Frontier Markets ETF and news on markets
In the latest issue of "Global Investor" from Credit Suisse, analysts and external specialists take an in-depth look at so-called frontier markets - developing economies that have only recently caught investors' attention. Credit Suisse Research has developed an index to identify global frontier markets, and an ETF is under development. By investing in frontier markets and an index at an early stage, investors can exploit the advantages of early market entry in countries such as Vietnam, Peru or Kazakhstan over the long term and thus participate in their economic growth.
Traditional emerging markets such as the BRIC countries (Brazil, Russia, India, and China) can look back on exceptionally good economic performance since 2000. In the 1980s and 1990s, these markets were still experiencing high national deficits and had developed little in economic terms. In recent years, however, they have benefited enormously from the growth surge that has accompanied globalization. Financial services providers and international investors were quick to identify this positive development, which is why the range of financial products and the inflow of resources into these countries have grown significantly, particularly since 2003. While the BRIC countries had a share of just 4% of global market capitalization at the end of 2003, this figure has now risen to over 14%, which is more or less equivalent to their share of global gross domestic product (GDP). At the same time, their valuations have risen and the MSCI Emerging Markets index has gained in value compared to the MSCI World index in 2007.

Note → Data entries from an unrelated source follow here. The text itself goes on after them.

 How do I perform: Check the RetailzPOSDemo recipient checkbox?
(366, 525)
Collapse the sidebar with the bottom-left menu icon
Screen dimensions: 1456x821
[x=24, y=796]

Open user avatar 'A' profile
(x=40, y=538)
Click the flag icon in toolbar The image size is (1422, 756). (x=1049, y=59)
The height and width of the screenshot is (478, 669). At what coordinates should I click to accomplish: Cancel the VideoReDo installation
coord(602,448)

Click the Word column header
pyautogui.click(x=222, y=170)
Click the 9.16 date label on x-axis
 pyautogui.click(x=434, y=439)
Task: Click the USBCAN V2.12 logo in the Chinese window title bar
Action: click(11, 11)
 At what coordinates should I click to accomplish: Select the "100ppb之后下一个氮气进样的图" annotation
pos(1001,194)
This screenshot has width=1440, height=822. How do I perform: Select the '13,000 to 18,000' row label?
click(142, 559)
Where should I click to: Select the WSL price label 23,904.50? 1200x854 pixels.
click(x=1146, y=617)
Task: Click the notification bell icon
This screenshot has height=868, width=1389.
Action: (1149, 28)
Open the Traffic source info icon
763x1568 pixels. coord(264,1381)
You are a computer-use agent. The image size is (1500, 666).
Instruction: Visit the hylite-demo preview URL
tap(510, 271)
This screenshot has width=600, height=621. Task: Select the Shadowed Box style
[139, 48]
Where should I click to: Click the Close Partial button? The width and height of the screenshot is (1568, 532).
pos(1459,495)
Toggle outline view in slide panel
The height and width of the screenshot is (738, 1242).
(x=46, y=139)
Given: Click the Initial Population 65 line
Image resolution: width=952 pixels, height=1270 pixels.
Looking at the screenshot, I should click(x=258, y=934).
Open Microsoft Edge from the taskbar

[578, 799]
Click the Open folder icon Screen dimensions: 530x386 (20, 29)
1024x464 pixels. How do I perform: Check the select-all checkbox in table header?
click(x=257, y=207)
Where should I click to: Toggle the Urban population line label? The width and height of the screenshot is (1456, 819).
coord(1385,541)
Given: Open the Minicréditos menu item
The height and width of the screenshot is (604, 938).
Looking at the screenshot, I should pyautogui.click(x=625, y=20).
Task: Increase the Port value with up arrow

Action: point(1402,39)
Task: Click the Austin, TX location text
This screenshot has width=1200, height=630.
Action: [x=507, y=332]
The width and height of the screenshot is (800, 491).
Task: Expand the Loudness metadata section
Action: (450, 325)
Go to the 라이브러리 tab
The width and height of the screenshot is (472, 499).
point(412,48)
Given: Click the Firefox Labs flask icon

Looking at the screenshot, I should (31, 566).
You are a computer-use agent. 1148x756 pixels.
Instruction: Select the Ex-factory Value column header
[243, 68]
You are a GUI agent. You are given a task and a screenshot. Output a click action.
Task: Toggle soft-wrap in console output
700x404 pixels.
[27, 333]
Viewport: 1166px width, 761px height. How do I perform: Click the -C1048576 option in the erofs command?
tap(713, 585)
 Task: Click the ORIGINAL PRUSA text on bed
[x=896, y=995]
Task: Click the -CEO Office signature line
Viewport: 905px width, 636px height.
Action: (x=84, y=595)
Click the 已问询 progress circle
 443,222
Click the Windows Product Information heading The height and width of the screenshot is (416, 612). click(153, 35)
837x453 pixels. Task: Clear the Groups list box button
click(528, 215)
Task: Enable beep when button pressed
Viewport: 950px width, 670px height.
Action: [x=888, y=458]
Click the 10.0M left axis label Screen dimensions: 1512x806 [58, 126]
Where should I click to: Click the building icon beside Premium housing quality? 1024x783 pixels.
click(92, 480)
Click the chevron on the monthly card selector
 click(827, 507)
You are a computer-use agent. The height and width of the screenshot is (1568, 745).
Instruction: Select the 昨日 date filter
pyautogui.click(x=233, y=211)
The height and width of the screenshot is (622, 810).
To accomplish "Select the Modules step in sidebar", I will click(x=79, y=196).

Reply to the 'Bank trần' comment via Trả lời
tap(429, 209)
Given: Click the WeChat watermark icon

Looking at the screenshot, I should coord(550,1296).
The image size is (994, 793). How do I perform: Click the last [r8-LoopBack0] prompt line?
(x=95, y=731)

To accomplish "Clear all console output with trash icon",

Frontier Markets on the Brink of Future Growth
Nowadays, however, the traditional emerging markets are no longer influenced by the same economic momentum as in previous years. Some countries that are still generally referred to as emerging markets, such as Korea, now have a very similar economic profile to the developed countries. Investors should now be focusing on the "new" emerging markets - the frontier markets. By looking beyond the traditional emerging markets and extending their geographic focus, investors can invest in countries, using exchange traded funds (ETF), that are still undergoing development. Investing in these countries at an early stage is advantageous as many of these markets had been overlooked until now or were inaccessible in some cases. In order to be successful, investors have to identify those markets that demonstrate the same characteristics as the traditional emerging markets did before they improved their economic status.